The Sights and Sounds of Mongolia

Lauren Lola / The Pioneer

Lauren Lola

A Mongolian group performs traditional songs and dances for freshman clusters.

Arranged by music professor Peter Marsh, a Mongolian performance group journeyed from Asia to give the clusters a performance of traditional Mongolian music and dance on Feb. 10.

The first half of the presentation was a demonstration of traditional Mongolian vocal and instrumental music. Two musicians played a short piece with both a wooden flute and a Morin Khurr (horse-headed violin).

Aside from bringing about music from these instruments, the Morin Khurr player also showed how the most popular Mongolian instrument can interpret the sounds and movements of an actual horse.

The flute player revealed the vocal methods of Mongolian music by demonstrating what is considered to be very difficult techniques of overtone (throat) singing. Some of the examples he performed included singing part of a Buddhist lama chant and singing while playing the flute.
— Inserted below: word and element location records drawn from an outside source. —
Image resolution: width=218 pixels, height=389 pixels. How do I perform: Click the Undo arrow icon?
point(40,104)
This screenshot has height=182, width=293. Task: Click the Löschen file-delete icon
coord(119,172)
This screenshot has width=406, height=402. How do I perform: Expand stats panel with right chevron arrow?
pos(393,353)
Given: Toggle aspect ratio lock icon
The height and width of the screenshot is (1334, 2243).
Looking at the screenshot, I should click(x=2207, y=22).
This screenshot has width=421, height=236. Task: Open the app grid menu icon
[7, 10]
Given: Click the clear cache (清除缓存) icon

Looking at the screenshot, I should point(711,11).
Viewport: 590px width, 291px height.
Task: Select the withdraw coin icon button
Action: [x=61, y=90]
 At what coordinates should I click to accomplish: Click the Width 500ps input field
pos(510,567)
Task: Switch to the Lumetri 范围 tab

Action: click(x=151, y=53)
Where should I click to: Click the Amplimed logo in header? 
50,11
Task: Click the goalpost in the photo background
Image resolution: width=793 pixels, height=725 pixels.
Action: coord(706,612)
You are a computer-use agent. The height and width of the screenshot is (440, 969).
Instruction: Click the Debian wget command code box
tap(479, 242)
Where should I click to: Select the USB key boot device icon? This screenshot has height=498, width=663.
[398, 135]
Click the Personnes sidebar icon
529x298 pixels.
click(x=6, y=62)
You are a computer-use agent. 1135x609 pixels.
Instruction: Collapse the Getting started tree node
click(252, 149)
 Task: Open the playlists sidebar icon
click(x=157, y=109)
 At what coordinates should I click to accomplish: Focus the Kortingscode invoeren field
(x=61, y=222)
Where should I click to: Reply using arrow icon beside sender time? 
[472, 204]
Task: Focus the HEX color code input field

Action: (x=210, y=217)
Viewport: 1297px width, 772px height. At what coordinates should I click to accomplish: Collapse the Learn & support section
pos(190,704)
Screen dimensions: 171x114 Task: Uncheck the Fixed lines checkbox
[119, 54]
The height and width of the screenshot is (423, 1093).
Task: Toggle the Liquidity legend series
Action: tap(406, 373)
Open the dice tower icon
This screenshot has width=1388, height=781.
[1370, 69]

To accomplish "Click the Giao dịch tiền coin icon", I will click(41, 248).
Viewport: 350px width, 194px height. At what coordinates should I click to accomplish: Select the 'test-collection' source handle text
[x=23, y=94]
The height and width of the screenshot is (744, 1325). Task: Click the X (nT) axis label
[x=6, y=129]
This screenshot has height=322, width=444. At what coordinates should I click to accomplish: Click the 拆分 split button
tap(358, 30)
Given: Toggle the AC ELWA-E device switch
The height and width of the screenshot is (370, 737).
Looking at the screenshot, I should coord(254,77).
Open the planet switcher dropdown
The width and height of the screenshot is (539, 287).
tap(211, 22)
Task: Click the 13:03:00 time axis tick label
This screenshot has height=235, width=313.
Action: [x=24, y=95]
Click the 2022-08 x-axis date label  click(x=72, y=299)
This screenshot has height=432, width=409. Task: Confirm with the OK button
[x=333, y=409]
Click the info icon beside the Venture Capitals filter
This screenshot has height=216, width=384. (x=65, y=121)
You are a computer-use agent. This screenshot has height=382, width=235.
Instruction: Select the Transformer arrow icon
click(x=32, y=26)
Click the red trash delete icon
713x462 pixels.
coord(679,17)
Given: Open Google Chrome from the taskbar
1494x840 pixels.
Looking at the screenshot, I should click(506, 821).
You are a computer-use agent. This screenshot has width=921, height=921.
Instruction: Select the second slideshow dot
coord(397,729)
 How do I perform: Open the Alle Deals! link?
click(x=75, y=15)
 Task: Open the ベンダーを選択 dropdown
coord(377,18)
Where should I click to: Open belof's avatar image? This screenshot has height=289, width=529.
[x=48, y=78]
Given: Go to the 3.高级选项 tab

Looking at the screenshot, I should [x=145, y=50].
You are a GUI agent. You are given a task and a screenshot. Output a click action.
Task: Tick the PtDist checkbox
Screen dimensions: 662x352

Every now and then, he would pause and explain (through translation by Professor Marsh) some of the physical techniques he would do in order to create the sounds, such as tightening the throat or going as far as closing off the nasal cavity.

The second half of the presentation showed traditional Mongolian dancing.

These dances are known as the Bieglee. Bieglee dances has little to do with keeping up with the rhythm of the music, but with expressing one’s individuality and representing what tribe they’re from.
Interpretive dancing was also performed to show the daily tasks of Mongolian women.

Audience members were encouraged to guess what task they were interpreting through their movements. Some guess were cooking, feeding the spirits and washing one’s hair.

Near the end of the presentation, the audience got up and learned some of the dance movements that the dancers were encouraging them to try.

Professor Marsh was very glad to have the performers present their music and dance at CSUEB. They are friends of his from when he studied and lived in Mongolia for three years.

When Marsh found out that they performed recently at a festival at Stanford University, he asked them if they could stop by and perform for the two designated clusters.

The Mongolian performers left quite an impression on their audience members.

“At first I didn’t expect much, but then I got interested once they explained it [the meaning],” explained Jun Arakaki.

“I got really entranced by it. I actually wanted to be there [in Mongolia]—I started imagining things like how it was to be there and how their daily lives applied with their dances. It was really interesting.”

Arakaki wasn’t the only one who was intrigued to try doing the dances himself. Freshmen Aaran Jordan and Bresha Soto also agree that they wanted to have tried the dances as well.

“I thought it was pretty cool,” said Jordan. “While I was watching it, I kind of wanted to try it.”

“I really liked the performance and I tried doing the dance too,” explained Soto. “I really was trying because it’s really interesting [the way they move their arms]. I normally don’t see that in dancing the way they used their whole bodies.”

It was an exposure to the traditions and culture of Mongolia and for that, the Bodies at Play and the Spirituality Meets the Creative Spirit clusters would like to thank Professor Marsh for bringing the performers here.